Belgian Bishop defends blessing same-sex unions

same-sex unions

The Flemish bishops’ decision to bless same-sex unions is reasonable, says Bishop Johan Bonny.

Bonny and the other Flemish bishops of Belgium introduced a blessing for same-sex couples in September 2022.

They also published a handout outlining suggested liturgy and prayers.

The bishops’ based their decision to go ahead with the same sex blessings on Pope Francis’ 2016 apostolic exhortation Amoris Laetitia.

Bonny denies the blessings present a conflict of conscience, even though he is going against a definitive 2021 Vatican ruling that the Church does not have the power to bless same-sex unions.

The Vatican has “different positions and developments”, he says.

“Rome is not just a document or a cardinal. No, Rome is also unity in diversity.”

Neither Vatican spokesman Matteo Bruni nor the Diocese of Antwerp responded to media requests for further clarification.

Bonny’s mission

Bonny has long pressed for greater acceptance of homosexual relationships within the Catholic Church.

In March he told the German Church’s Synodal Way that during the Flemish bishops’ ad limina visit last November, the Pope neither approved nor denied such blessings.

He said it was the Flemish bishops pastoral domain so long as they were all united.

He and his brother bishops “speak with one voice; there are no divisions or subgroups on this subject,” he claimed.

Flemish bishops do not have the same tensions with Rome that mark the Church in Germany. He put this down to the Flemish bishops internal unity on “big issues” and being a small bishops’ conference.

Some think Bonny influenced the German Synodal Way meeting in March to allow same-sex blessings.

“It is a ministry of unity in the Church, unity in diversity,” he said.

What the Vatican says

In March 2021 the Congregation for the Doctrine of the Faith stressed that blessings are sacramentals. They have “singular importance” in the Church’s liturgy.

As such, they can be imparted only on that which conforms to the nature of sacramentals.

God, the CDF said, “does not and cannot bless sin.”

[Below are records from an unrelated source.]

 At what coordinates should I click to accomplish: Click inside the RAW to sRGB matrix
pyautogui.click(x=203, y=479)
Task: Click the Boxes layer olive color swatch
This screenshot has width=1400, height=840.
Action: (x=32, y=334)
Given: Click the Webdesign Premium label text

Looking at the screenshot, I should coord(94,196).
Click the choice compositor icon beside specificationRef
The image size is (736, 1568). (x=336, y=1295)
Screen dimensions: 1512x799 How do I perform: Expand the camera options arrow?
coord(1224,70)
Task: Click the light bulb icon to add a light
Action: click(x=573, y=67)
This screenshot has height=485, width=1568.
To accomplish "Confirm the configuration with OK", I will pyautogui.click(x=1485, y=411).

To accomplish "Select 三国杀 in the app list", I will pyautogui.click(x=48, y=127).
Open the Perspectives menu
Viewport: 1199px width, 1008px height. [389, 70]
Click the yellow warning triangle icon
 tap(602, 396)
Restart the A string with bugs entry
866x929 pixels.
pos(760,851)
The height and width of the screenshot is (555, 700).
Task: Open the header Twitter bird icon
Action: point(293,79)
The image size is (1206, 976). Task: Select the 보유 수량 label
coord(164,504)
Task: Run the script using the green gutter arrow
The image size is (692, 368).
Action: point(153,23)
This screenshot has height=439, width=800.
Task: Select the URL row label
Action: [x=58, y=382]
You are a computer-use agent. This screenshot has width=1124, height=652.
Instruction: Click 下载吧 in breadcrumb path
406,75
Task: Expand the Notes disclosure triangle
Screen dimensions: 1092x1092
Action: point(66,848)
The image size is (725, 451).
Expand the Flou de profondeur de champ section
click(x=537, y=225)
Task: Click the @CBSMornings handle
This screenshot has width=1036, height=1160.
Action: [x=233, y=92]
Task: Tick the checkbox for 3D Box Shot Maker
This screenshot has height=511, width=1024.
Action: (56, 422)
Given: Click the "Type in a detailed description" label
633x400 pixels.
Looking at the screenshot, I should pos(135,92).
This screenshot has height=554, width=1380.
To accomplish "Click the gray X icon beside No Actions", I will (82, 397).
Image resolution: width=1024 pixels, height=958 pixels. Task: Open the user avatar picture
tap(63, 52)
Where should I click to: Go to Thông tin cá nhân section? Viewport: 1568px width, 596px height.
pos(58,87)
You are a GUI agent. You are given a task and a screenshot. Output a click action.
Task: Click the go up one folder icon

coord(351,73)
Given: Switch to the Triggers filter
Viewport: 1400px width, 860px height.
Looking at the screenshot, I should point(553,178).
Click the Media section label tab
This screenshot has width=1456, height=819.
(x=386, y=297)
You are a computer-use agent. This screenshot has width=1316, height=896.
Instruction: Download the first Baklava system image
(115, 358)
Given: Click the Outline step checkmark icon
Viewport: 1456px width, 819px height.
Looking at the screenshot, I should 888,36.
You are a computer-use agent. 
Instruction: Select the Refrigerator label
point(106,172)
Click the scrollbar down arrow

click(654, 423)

This clarification was not meant to be “a form of unjust discrimination,” the Vatican said. Instead, it was a “reminder of the truth of the liturgical rite and of the very nature of the sacramentals, as the Church understands them.”

Bishop Bonny strongly criticised the CDF ruling.

He said it was contrary to the “dynamic” of the 2015 Synod on the Family and undermined the “credibility of the ‘synodal path’ advocated by Pope Francis.”